#### TO DO
Transcribe the passage of the news item on NEDO's flexible solar guidelines from "NEDO, Japan’s state" up to and including "Energy Association (JPEA).".
START SOURCE EXTRACT
NEDO, Japan’s state energy research agency, has published new design and construction guidelines for PV systems using flexible solar cells, including perovskite, chalcopyrite, and thin crystalline silicon technologies, as suitable sites for conventional solar installations become increasingly scarce across the archipelago.
The new guidelines address structural load design, frameless mounting methods, and flammability considerations for building-mounted systems. NEDO said in a press release this week that they were developed by a working group drawing on existing standards across architecture and electrical engineering. It noted that it compiled them with input from the National Institute of Advanced Industrial Science and Technology, the Structural Performance Evaluation Institute, and the Japan Photovoltaic Energy Association (JPEA).
Japan has among the highest solar capacity per unit of land area of any major economy, and available sites for conventional systems are diminishing. Flexible, lightweight cells are aimed at low‑load rooftops and building walls where conventional panels can’t be used – areas NEDO says remain largely unused because structural design guidance has been limited. Past damage from typhoons, snowfall, and heavy rain has also raised community concerns about solar equipment safety, which the guidelines are intended to help address.
END SOURCE EXTRACT
START RECORDS
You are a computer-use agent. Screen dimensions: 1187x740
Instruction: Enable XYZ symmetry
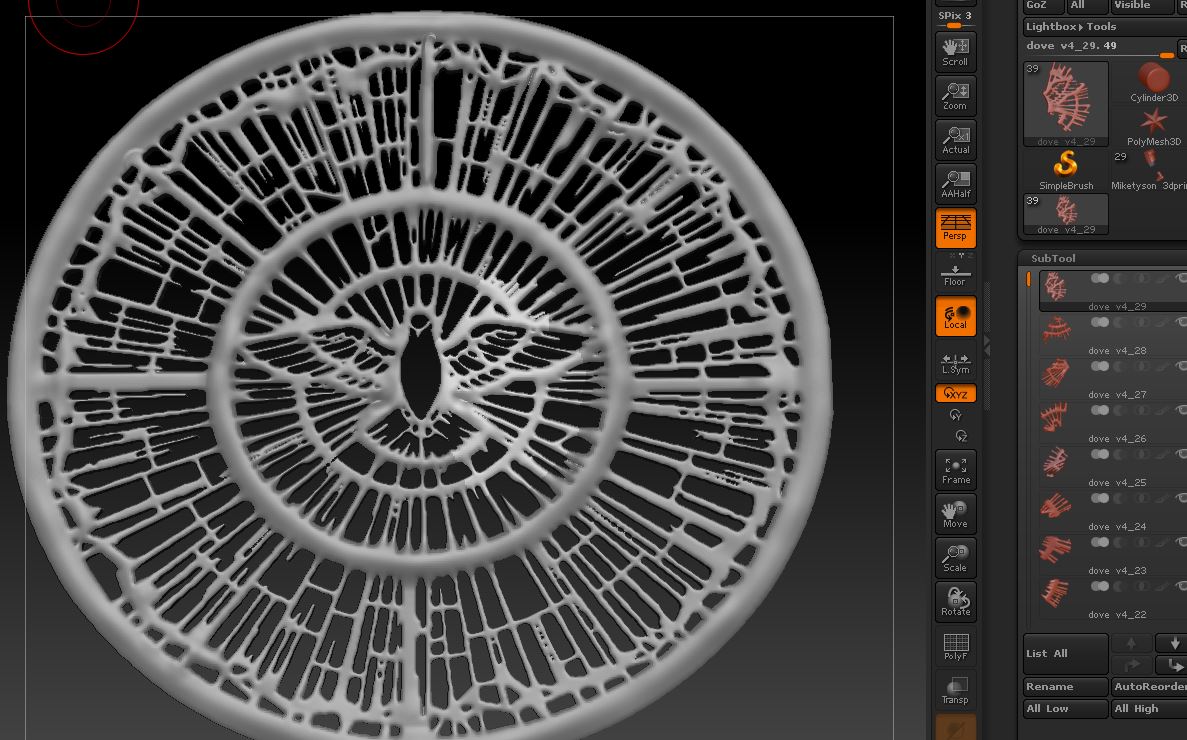[955, 392]
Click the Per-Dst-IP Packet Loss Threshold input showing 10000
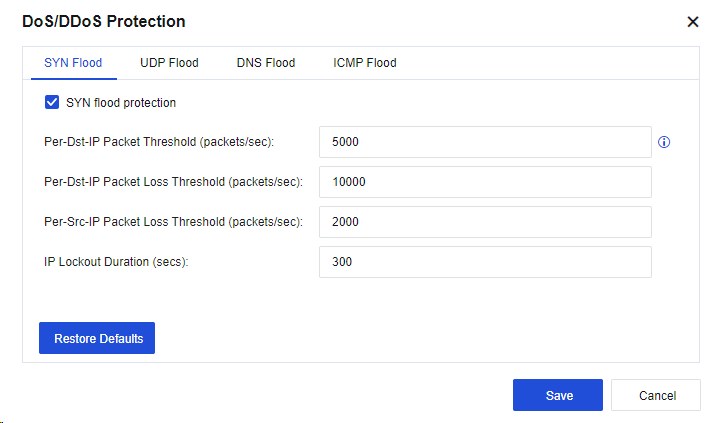Viewport: 717px width, 423px height. pyautogui.click(x=485, y=182)
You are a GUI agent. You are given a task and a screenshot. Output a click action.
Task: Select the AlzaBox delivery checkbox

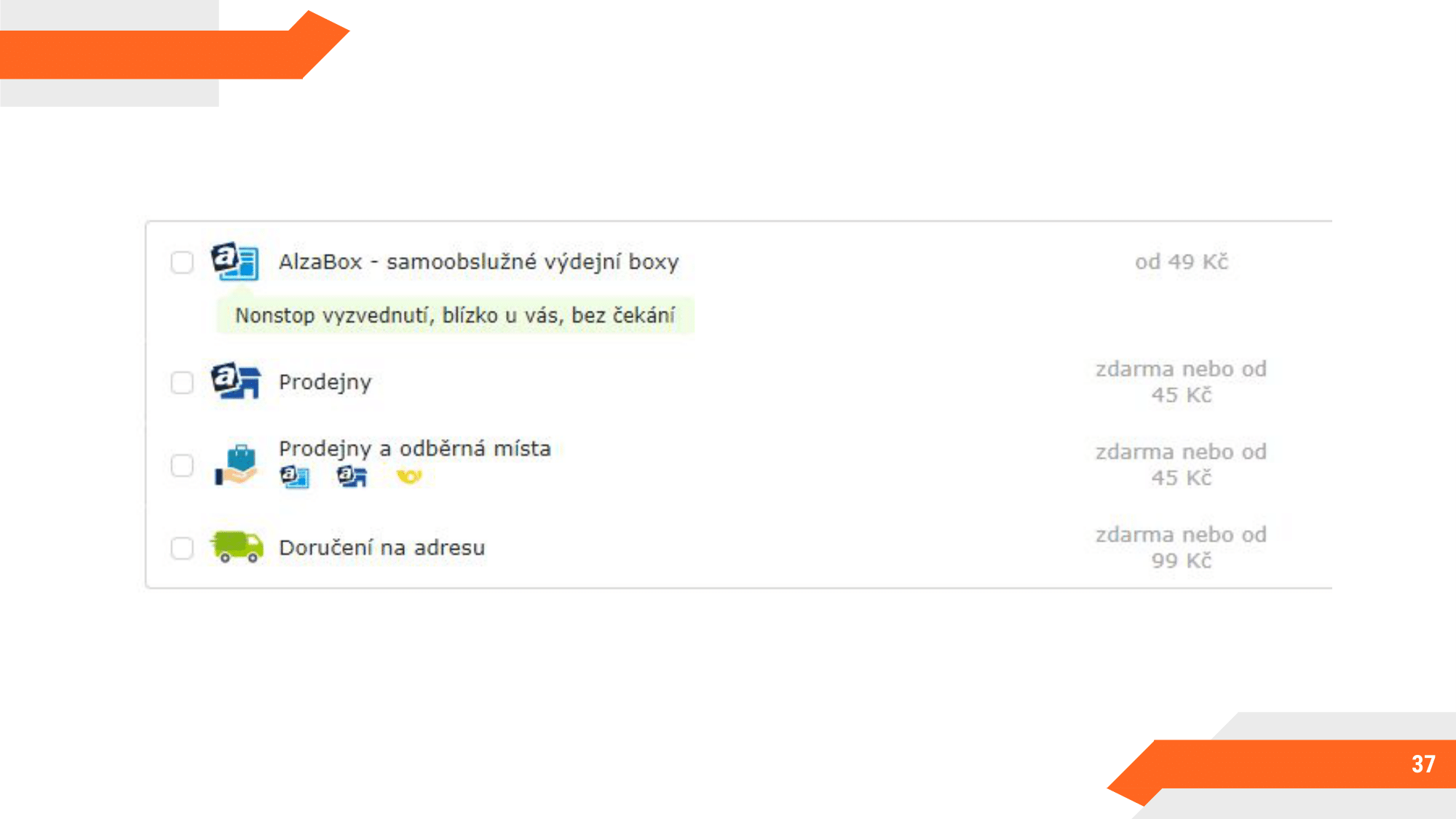coord(182,262)
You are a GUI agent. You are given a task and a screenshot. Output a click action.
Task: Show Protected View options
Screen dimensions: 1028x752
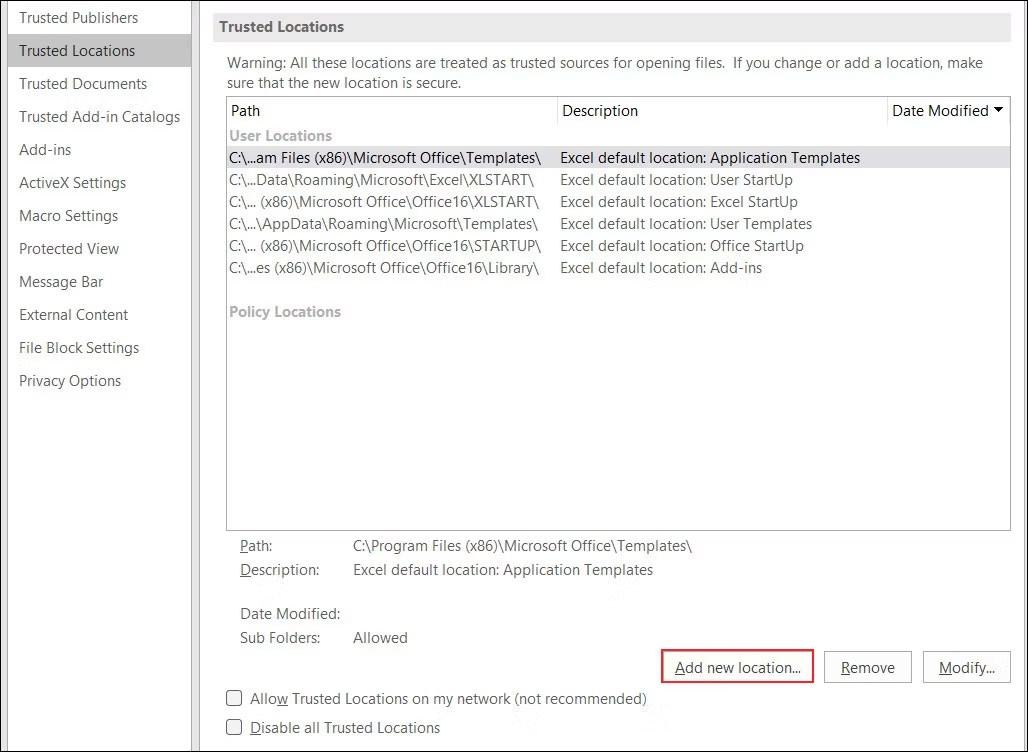pos(69,249)
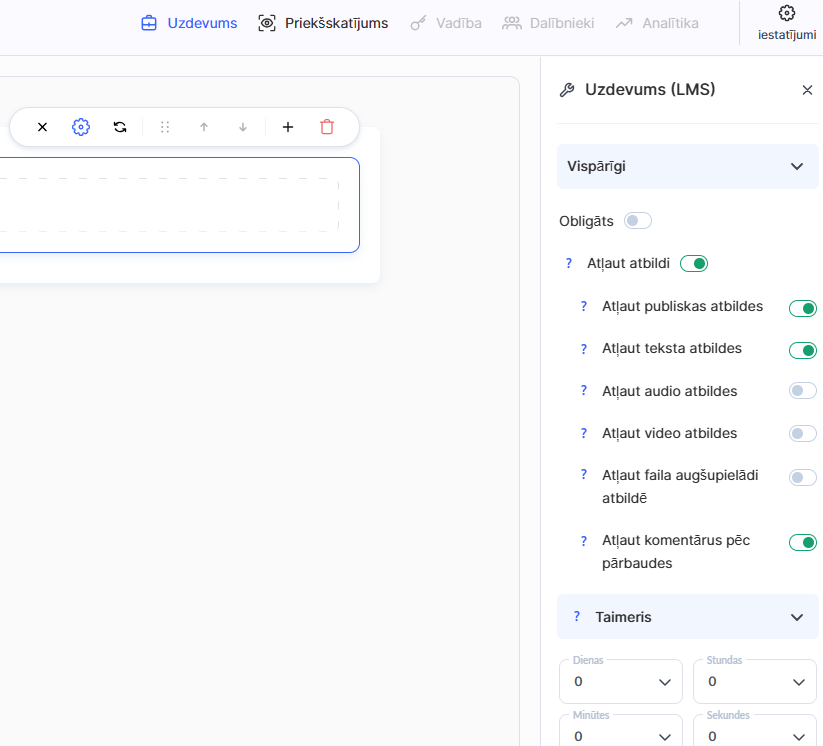This screenshot has height=746, width=823.
Task: Click the refresh icon in block toolbar
Action: coord(120,127)

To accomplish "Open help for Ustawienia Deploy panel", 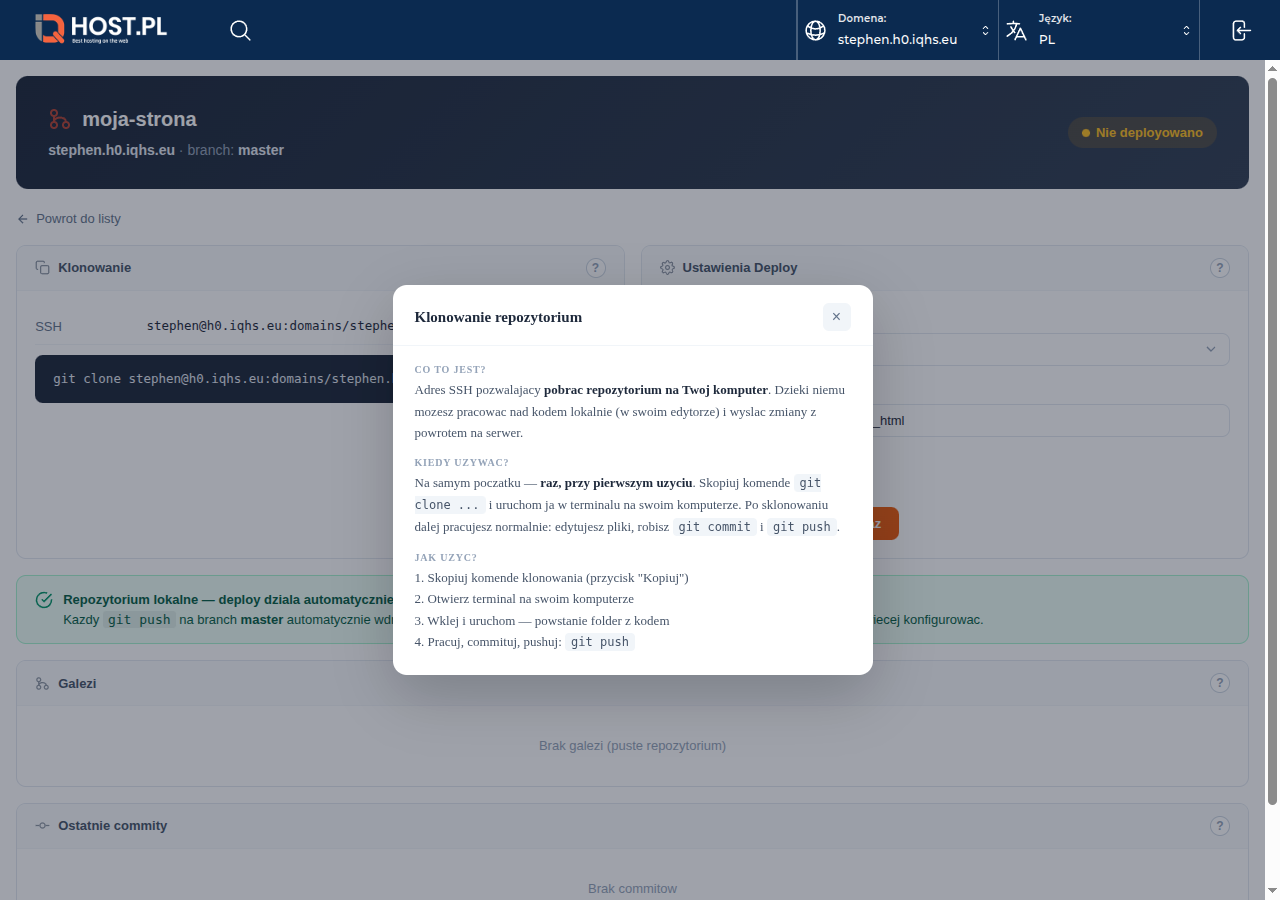I will click(1219, 268).
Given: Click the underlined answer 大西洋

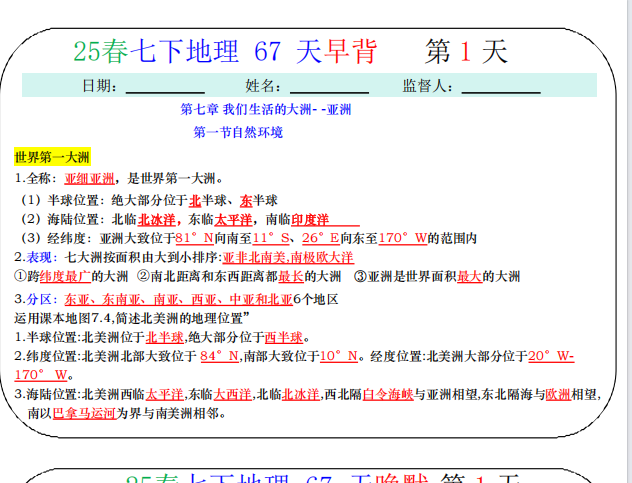Looking at the screenshot, I should click(x=232, y=394).
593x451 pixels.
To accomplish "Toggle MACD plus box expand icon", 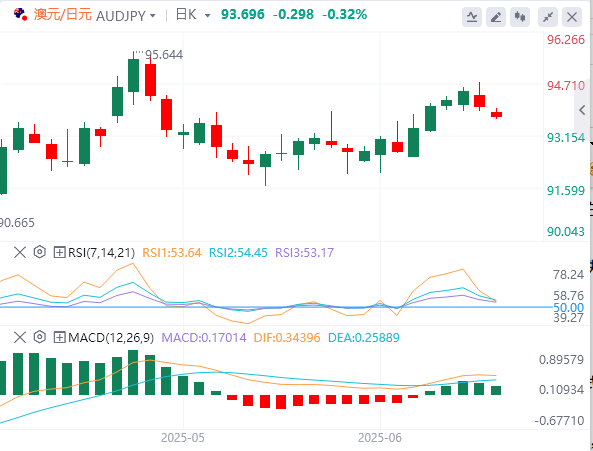I will [x=59, y=337].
END RECORDS
#### RESULT BELOW
NEDO, Japan’s state energy research agency, has published new design and construction guidelines for PV systems using flexible solar cells, including perovskite, chalcopyrite, and thin crystalline silicon technologies, as suitable sites for conventional solar installations become increasingly scarce across the archipelago.
The new guidelines address structural load design, frameless mounting methods, and flammability considerations for building-mounted systems. NEDO said in a press release this week that they were developed by a working group drawing on existing standards across architecture and electrical engineering. It noted that it compiled them with input from the National Institute of Advanced Industrial Science and Technology, the Structural Performance Evaluation Institute, and the Japan Photovoltaic Energy Association (JPEA).